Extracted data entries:
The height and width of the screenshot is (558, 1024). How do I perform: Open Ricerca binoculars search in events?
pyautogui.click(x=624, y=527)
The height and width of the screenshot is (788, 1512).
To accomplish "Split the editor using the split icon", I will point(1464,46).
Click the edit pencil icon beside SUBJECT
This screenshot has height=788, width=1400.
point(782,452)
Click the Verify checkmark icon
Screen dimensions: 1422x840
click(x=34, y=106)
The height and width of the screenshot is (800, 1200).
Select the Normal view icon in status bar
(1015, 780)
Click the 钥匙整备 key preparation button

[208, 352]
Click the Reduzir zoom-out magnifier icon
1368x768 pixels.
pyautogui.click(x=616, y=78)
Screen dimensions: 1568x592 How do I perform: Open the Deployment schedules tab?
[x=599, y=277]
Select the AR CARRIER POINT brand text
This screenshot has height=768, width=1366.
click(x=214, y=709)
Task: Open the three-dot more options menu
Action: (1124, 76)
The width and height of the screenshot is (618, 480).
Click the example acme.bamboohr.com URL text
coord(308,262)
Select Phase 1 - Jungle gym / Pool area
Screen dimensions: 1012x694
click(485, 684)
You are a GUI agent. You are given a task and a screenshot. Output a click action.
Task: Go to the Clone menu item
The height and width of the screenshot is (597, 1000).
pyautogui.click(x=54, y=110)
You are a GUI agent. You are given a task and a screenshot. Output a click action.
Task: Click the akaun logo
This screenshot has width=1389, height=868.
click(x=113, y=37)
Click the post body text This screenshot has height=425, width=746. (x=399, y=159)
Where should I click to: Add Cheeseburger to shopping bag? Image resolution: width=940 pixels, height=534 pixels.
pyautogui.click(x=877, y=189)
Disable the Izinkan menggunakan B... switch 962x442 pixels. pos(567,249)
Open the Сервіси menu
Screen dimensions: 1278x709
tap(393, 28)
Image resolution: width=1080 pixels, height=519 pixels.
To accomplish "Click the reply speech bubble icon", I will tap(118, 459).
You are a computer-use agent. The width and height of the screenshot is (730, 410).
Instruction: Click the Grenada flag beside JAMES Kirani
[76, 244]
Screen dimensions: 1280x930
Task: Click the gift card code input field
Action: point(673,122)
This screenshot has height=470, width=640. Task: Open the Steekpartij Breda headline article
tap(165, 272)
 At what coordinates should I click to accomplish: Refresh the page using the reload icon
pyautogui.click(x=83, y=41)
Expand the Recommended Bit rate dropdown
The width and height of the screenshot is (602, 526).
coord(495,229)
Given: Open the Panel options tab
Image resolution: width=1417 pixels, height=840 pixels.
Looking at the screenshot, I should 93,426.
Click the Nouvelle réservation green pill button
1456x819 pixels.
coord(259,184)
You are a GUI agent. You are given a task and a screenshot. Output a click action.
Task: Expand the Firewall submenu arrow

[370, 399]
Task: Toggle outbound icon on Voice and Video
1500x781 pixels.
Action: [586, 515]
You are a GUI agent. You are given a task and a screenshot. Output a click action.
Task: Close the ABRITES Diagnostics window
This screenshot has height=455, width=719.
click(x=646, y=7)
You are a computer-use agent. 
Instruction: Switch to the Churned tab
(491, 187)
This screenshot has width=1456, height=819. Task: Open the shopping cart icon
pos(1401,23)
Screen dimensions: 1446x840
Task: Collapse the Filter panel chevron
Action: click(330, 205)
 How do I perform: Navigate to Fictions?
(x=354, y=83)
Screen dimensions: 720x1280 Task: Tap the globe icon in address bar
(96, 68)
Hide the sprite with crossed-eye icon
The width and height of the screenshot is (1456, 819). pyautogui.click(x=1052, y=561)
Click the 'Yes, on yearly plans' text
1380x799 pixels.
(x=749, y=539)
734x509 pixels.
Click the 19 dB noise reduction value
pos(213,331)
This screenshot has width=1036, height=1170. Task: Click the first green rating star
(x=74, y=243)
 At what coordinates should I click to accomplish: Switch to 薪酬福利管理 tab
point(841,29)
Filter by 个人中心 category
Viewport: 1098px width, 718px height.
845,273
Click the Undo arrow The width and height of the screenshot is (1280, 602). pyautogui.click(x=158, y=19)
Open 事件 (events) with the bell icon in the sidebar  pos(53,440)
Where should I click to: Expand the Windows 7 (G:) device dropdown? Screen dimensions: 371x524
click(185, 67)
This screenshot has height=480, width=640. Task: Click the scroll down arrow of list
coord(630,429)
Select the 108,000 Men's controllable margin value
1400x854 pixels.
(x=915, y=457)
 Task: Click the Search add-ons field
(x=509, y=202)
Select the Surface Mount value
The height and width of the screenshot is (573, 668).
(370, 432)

▸ **Written exercise**:
Copy out all of the records above word for word, leaving every line unchanged.

▸ **Exercise answer**:
The height and width of the screenshot is (558, 1024). How do I perform: Open Ricerca binoculars search in events?
pyautogui.click(x=624, y=527)
The height and width of the screenshot is (788, 1512).
To accomplish "Split the editor using the split icon", I will point(1464,46).
Click the edit pencil icon beside SUBJECT
This screenshot has height=788, width=1400.
point(782,452)
Click the Verify checkmark icon
Screen dimensions: 1422x840
click(x=34, y=106)
The height and width of the screenshot is (800, 1200).
Select the Normal view icon in status bar
(1015, 780)
Click the 钥匙整备 key preparation button

[208, 352]
Click the Reduzir zoom-out magnifier icon
1368x768 pixels.
pyautogui.click(x=616, y=78)
Screen dimensions: 1568x592 How do I perform: Open the Deployment schedules tab?
[x=599, y=277]
Select the AR CARRIER POINT brand text
This screenshot has height=768, width=1366.
click(x=214, y=709)
Task: Open the three-dot more options menu
Action: (1124, 76)
The width and height of the screenshot is (618, 480).
Click the example acme.bamboohr.com URL text
coord(308,262)
Select Phase 1 - Jungle gym / Pool area
Screen dimensions: 1012x694
click(485, 684)
You are a GUI agent. You are given a task and a screenshot. Output a click action.
Task: Go to the Clone menu item
The height and width of the screenshot is (597, 1000).
pyautogui.click(x=54, y=110)
You are a GUI agent. You are given a task and a screenshot. Output a click action.
Task: Click the akaun logo
This screenshot has width=1389, height=868.
click(x=113, y=37)
Click the post body text This screenshot has height=425, width=746. (x=399, y=159)
Where should I click to: Add Cheeseburger to shopping bag? Image resolution: width=940 pixels, height=534 pixels.
pyautogui.click(x=877, y=189)
Disable the Izinkan menggunakan B... switch 962x442 pixels. pos(567,249)
Open the Сервіси menu
Screen dimensions: 1278x709
tap(393, 28)
Image resolution: width=1080 pixels, height=519 pixels.
To accomplish "Click the reply speech bubble icon", I will tap(118, 459).
You are a computer-use agent. The width and height of the screenshot is (730, 410).
Instruction: Click the Grenada flag beside JAMES Kirani
[76, 244]
Screen dimensions: 1280x930
Task: Click the gift card code input field
Action: point(673,122)
This screenshot has height=470, width=640. Task: Open the Steekpartij Breda headline article
tap(165, 272)
 At what coordinates should I click to accomplish: Refresh the page using the reload icon
pyautogui.click(x=83, y=41)
Expand the Recommended Bit rate dropdown
The width and height of the screenshot is (602, 526).
coord(495,229)
Given: Open the Panel options tab
Image resolution: width=1417 pixels, height=840 pixels.
Looking at the screenshot, I should 93,426.
Click the Nouvelle réservation green pill button
1456x819 pixels.
coord(259,184)
You are a GUI agent. You are given a task and a screenshot. Output a click action.
Task: Expand the Firewall submenu arrow

[370, 399]
Task: Toggle outbound icon on Voice and Video
1500x781 pixels.
Action: [586, 515]
You are a GUI agent. You are given a task and a screenshot. Output a click action.
Task: Close the ABRITES Diagnostics window
This screenshot has height=455, width=719.
click(x=646, y=7)
You are a computer-use agent. 
Instruction: Switch to the Churned tab
(491, 187)
This screenshot has width=1456, height=819. Task: Open the shopping cart icon
pos(1401,23)
Screen dimensions: 1446x840
Task: Collapse the Filter panel chevron
Action: click(330, 205)
 How do I perform: Navigate to Fictions?
(x=354, y=83)
Screen dimensions: 720x1280 Task: Tap the globe icon in address bar
(96, 68)
Hide the sprite with crossed-eye icon
The width and height of the screenshot is (1456, 819). pyautogui.click(x=1052, y=561)
Click the 'Yes, on yearly plans' text
1380x799 pixels.
(x=749, y=539)
734x509 pixels.
Click the 19 dB noise reduction value
pos(213,331)
This screenshot has width=1036, height=1170. Task: Click the first green rating star
(x=74, y=243)
 At what coordinates should I click to accomplish: Switch to 薪酬福利管理 tab
point(841,29)
Filter by 个人中心 category
Viewport: 1098px width, 718px height.
845,273
Click the Undo arrow The width and height of the screenshot is (1280, 602). pyautogui.click(x=158, y=19)
Open 事件 (events) with the bell icon in the sidebar  pos(53,440)
Where should I click to: Expand the Windows 7 (G:) device dropdown? Screen dimensions: 371x524
click(185, 67)
This screenshot has height=480, width=640. Task: Click the scroll down arrow of list
coord(630,429)
Select the 108,000 Men's controllable margin value
1400x854 pixels.
(x=915, y=457)
 Task: Click the Search add-ons field
(x=509, y=202)
Select the Surface Mount value
The height and width of the screenshot is (573, 668).
(370, 432)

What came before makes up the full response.